WORK REQUIRED:
Starting at the line below holding "Image resolution: width=685, height=2576." and stopping at the line holding "FAQ (516, 2317)", print every line exactly, both ends included, and leave the rest out.

RECORDED INFORMATION:
%%
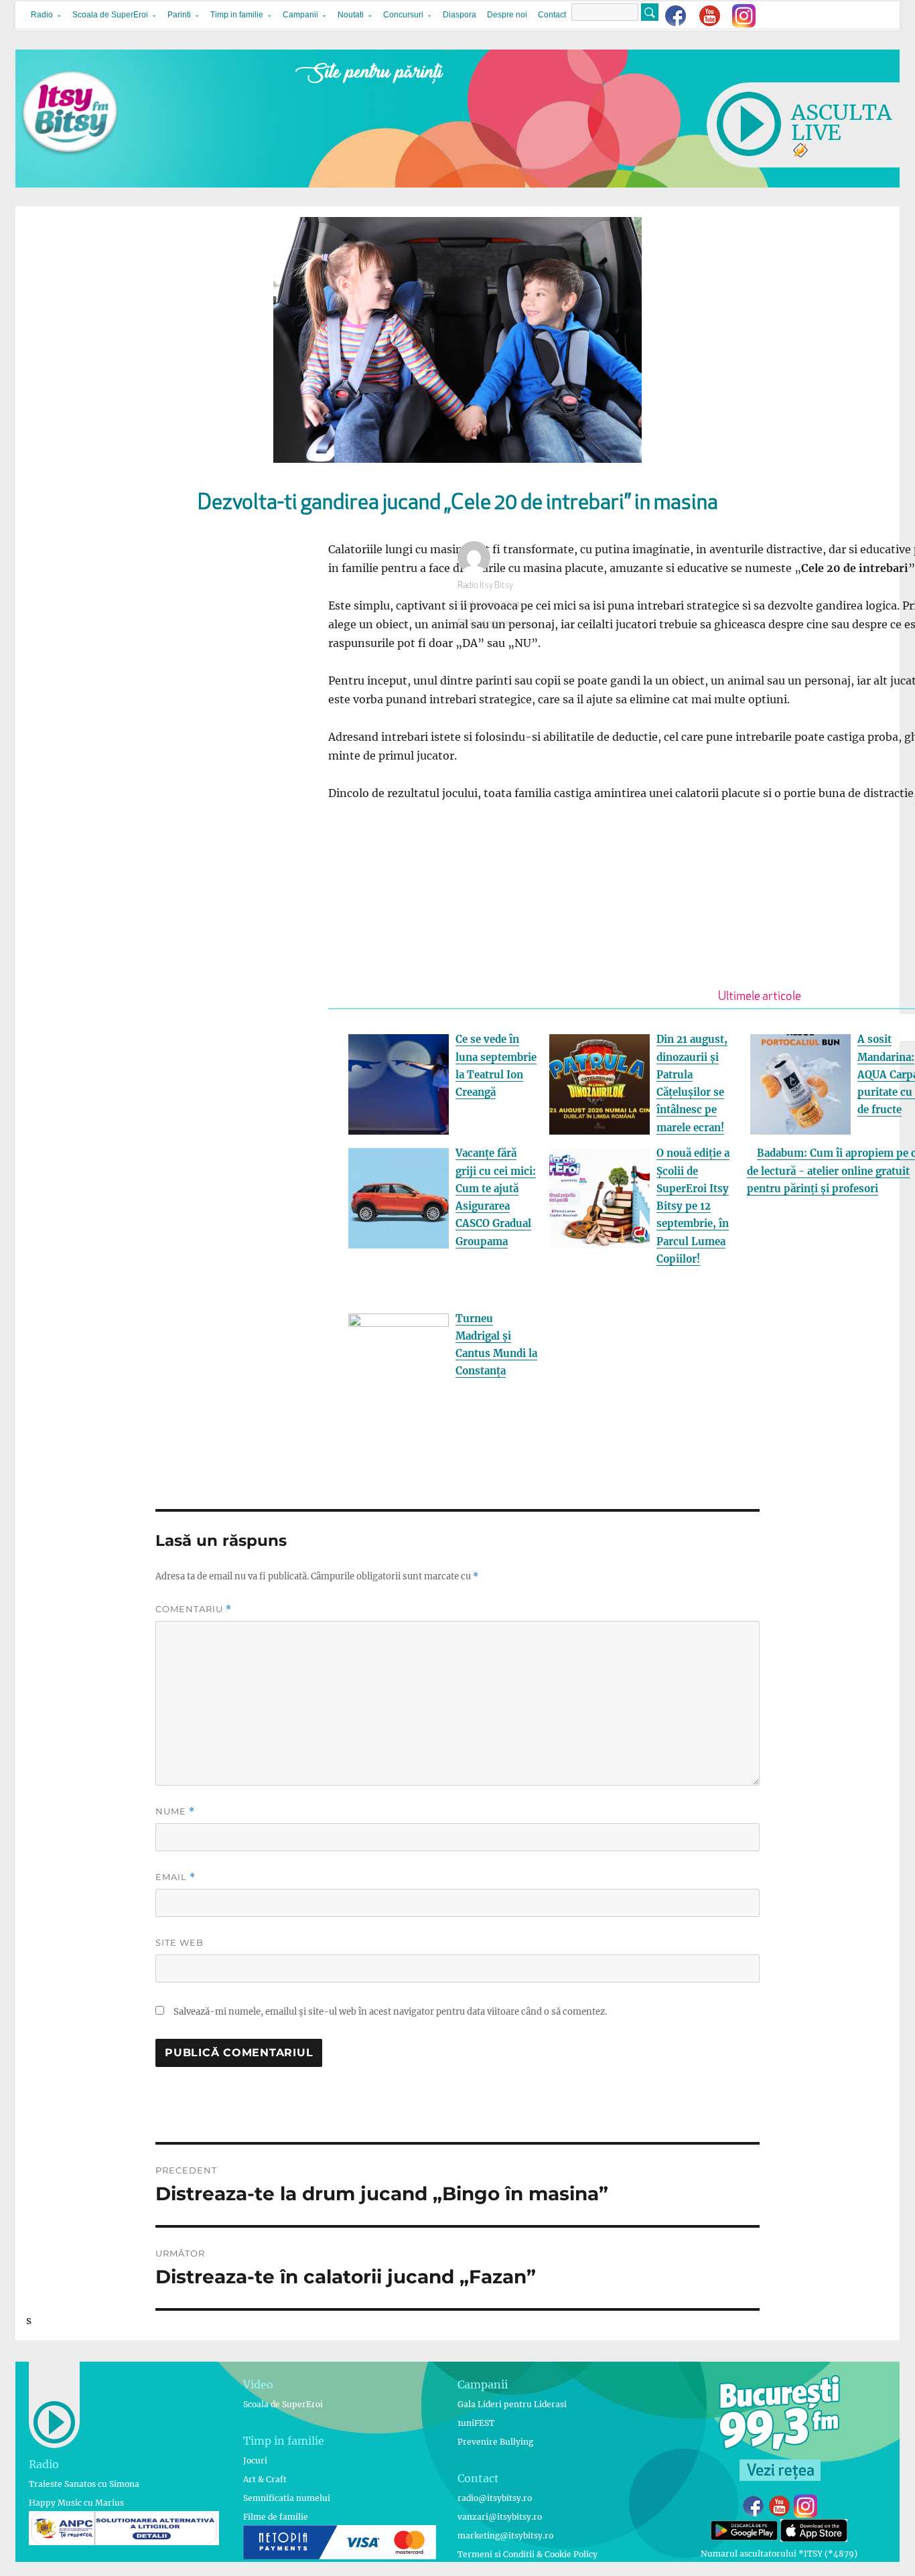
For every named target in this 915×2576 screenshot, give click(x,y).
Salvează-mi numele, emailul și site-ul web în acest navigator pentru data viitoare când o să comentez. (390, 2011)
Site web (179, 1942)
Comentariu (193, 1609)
%%
%%
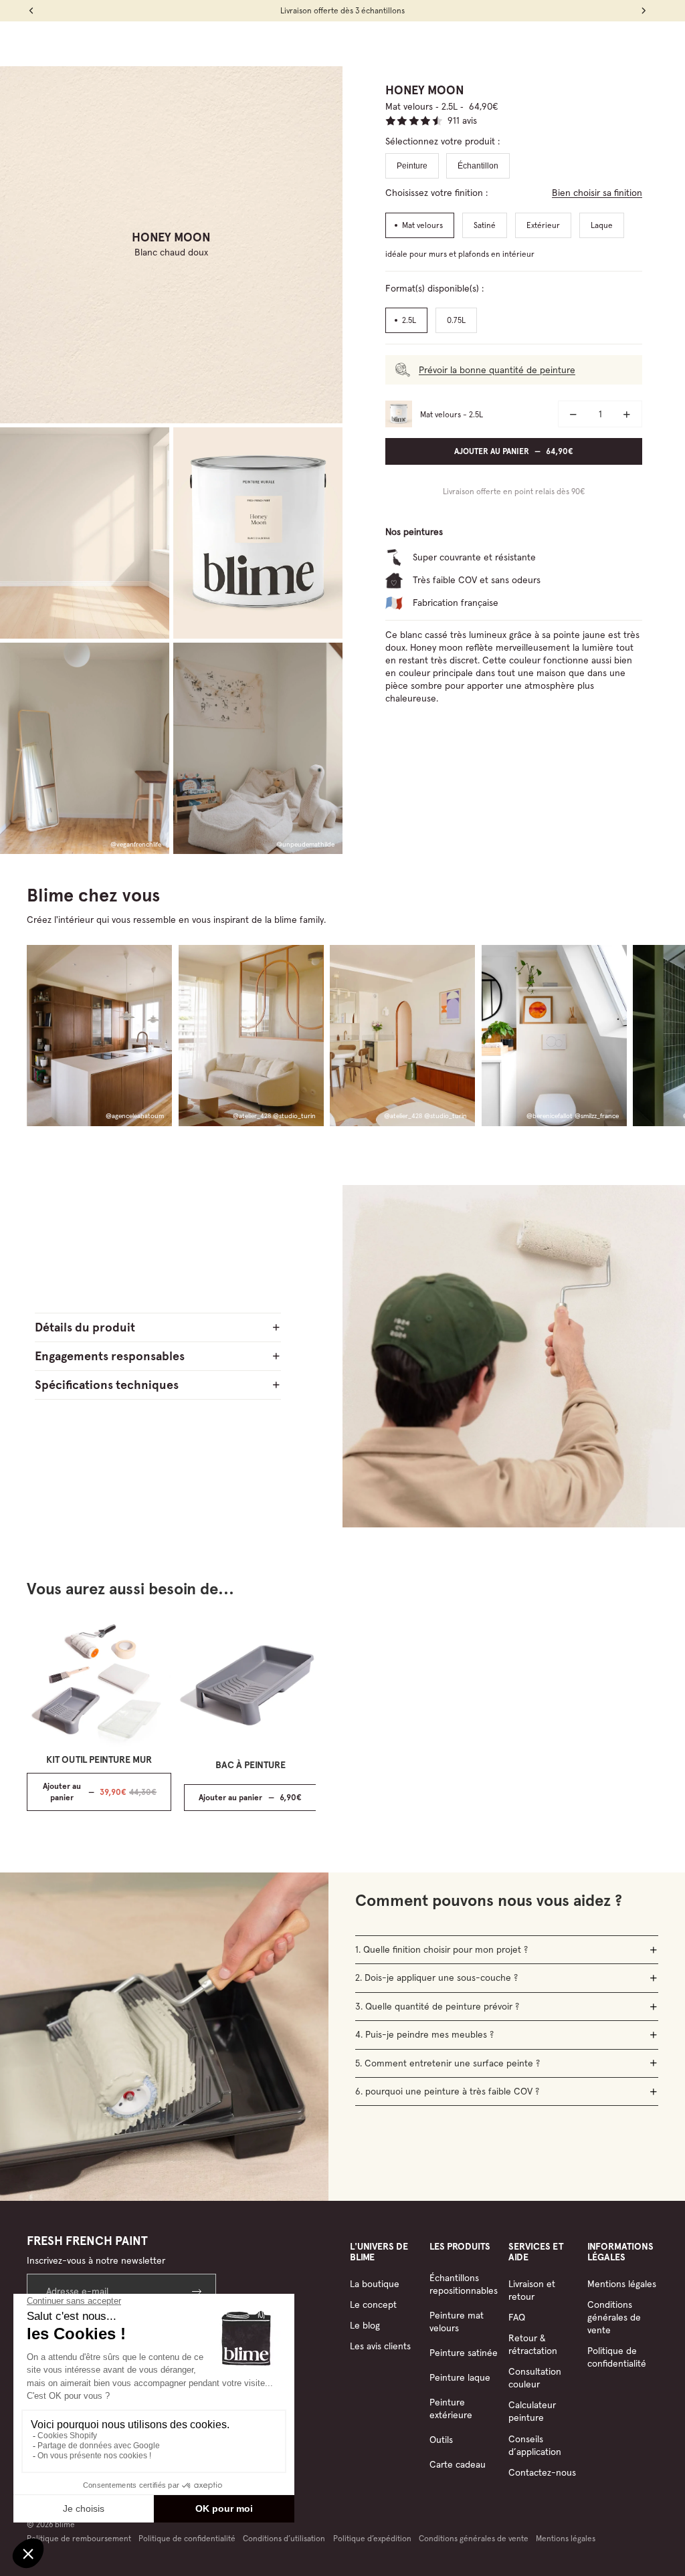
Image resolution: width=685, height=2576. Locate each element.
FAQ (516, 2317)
%%
%%
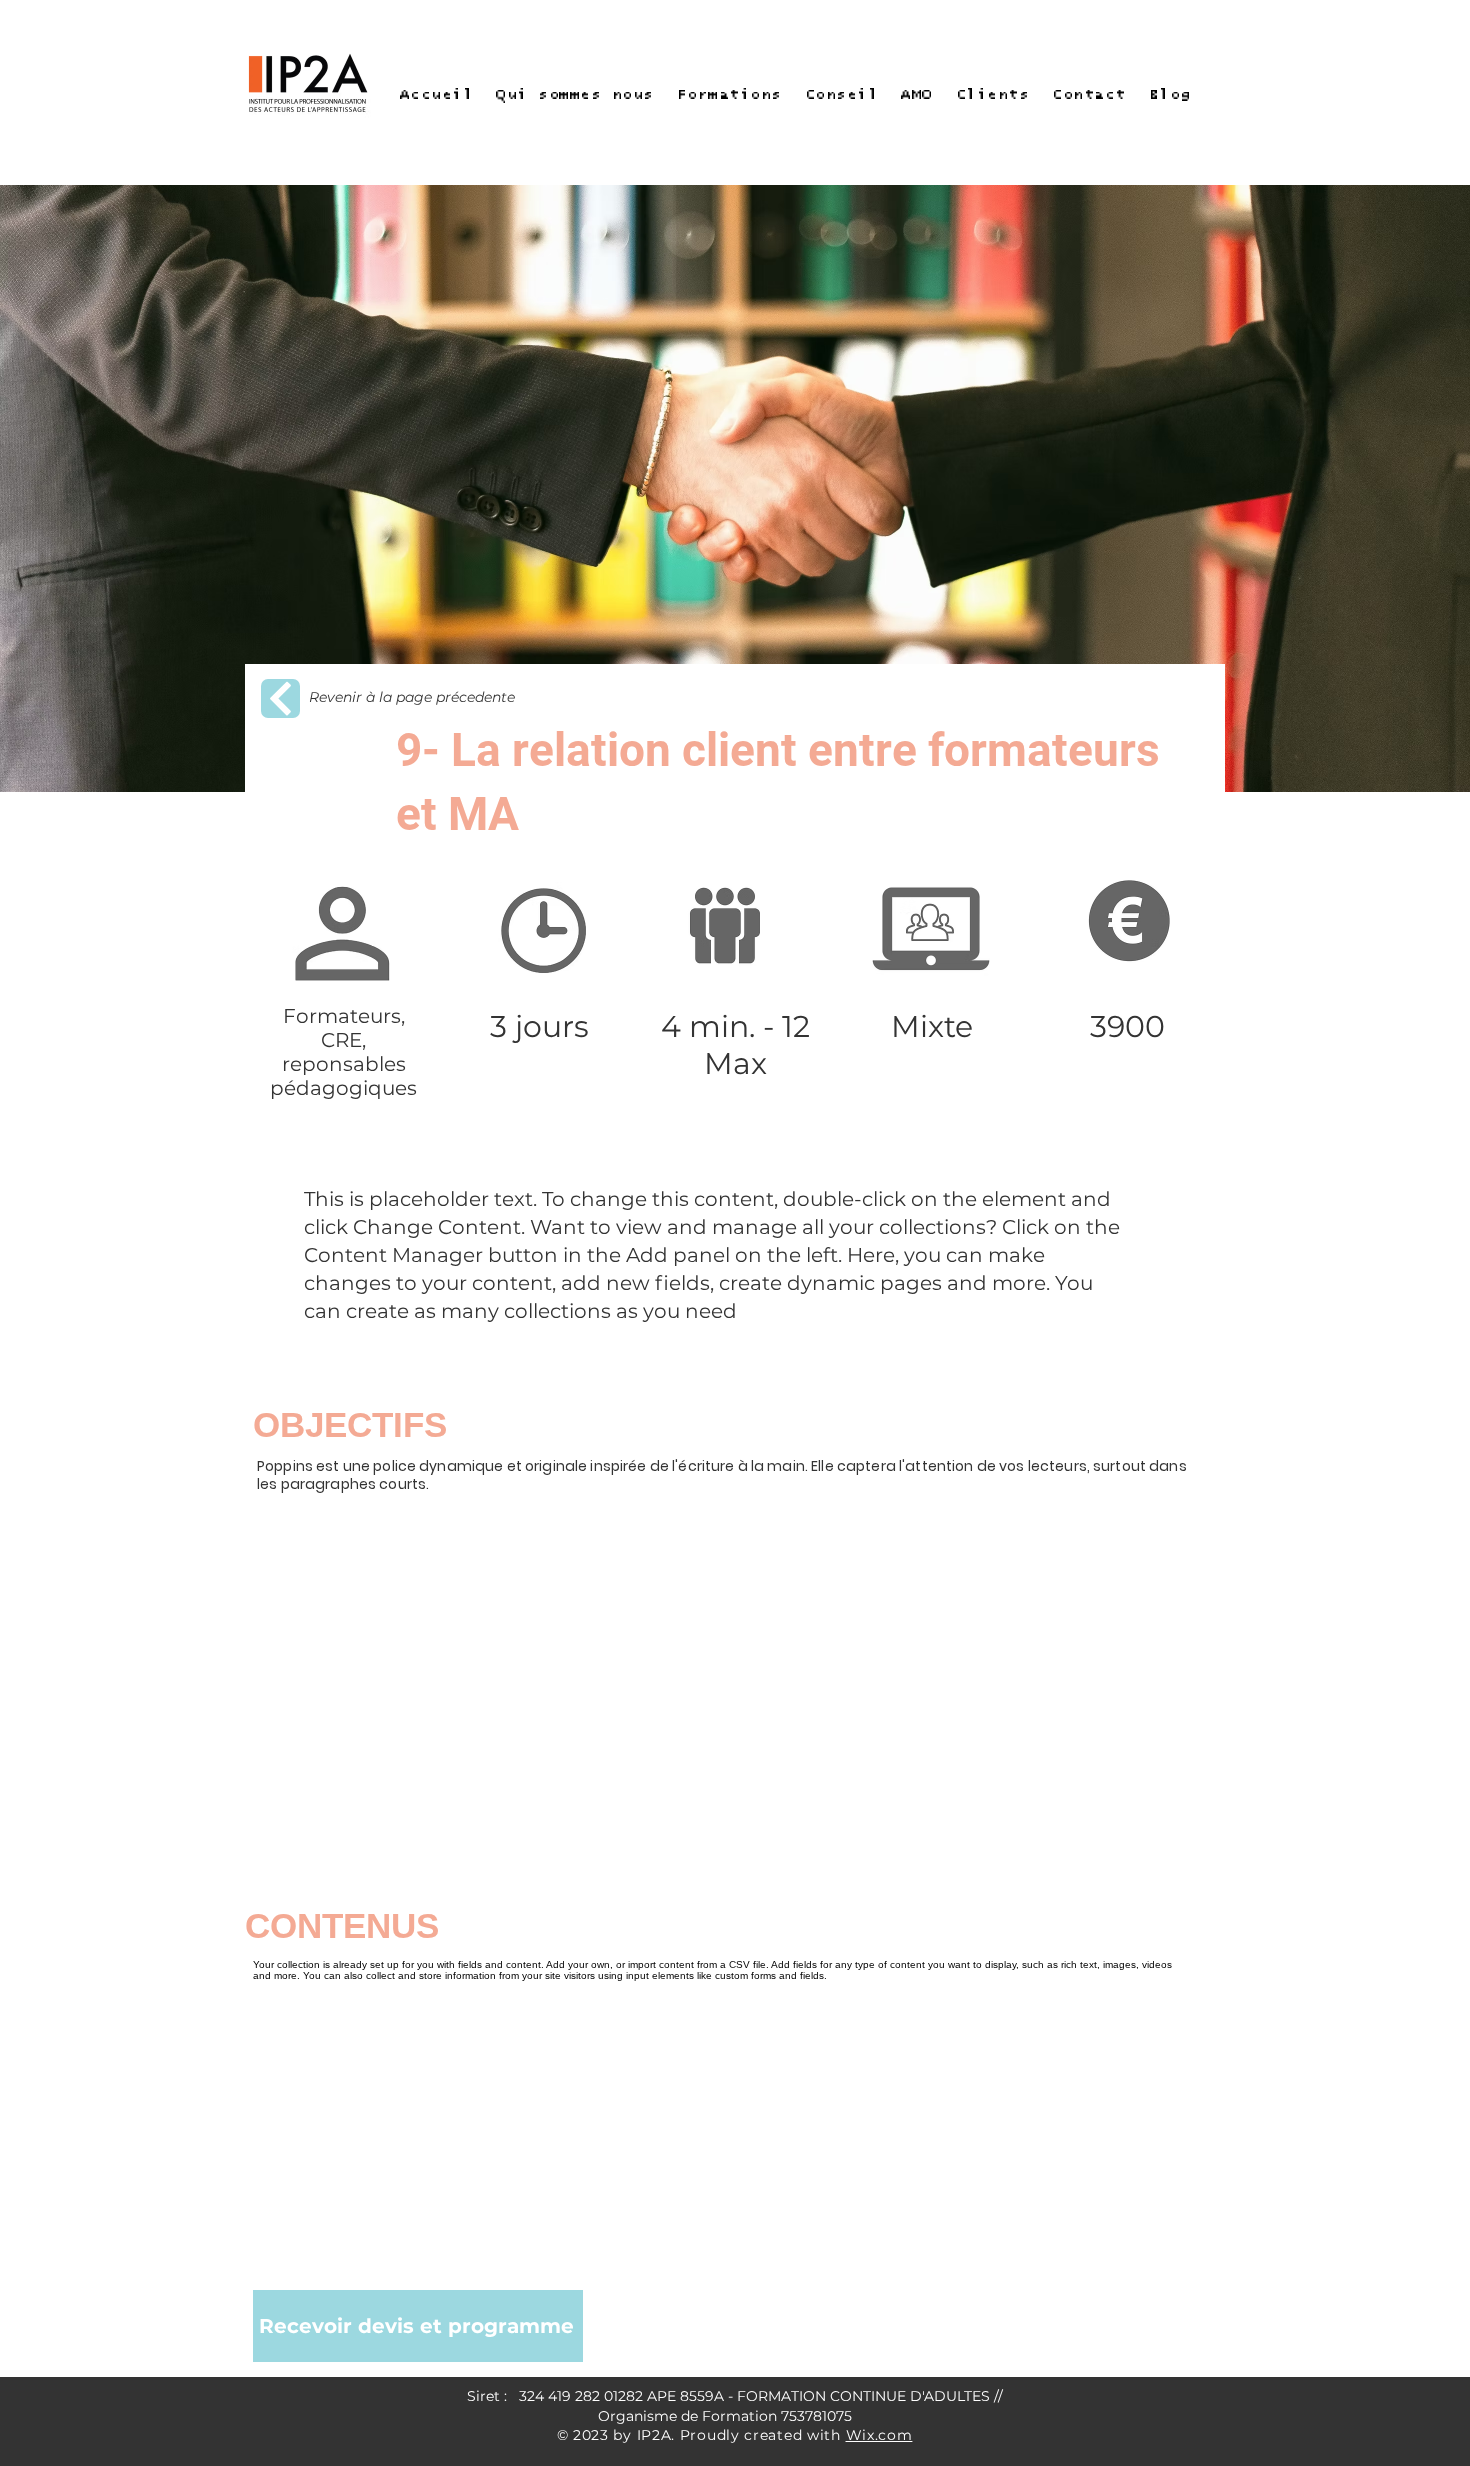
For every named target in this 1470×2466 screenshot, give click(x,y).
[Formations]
%%
EXERCISE RESPONSE:
Image resolution: width=685, height=2576. Locate each element.
FAQ (516, 2317)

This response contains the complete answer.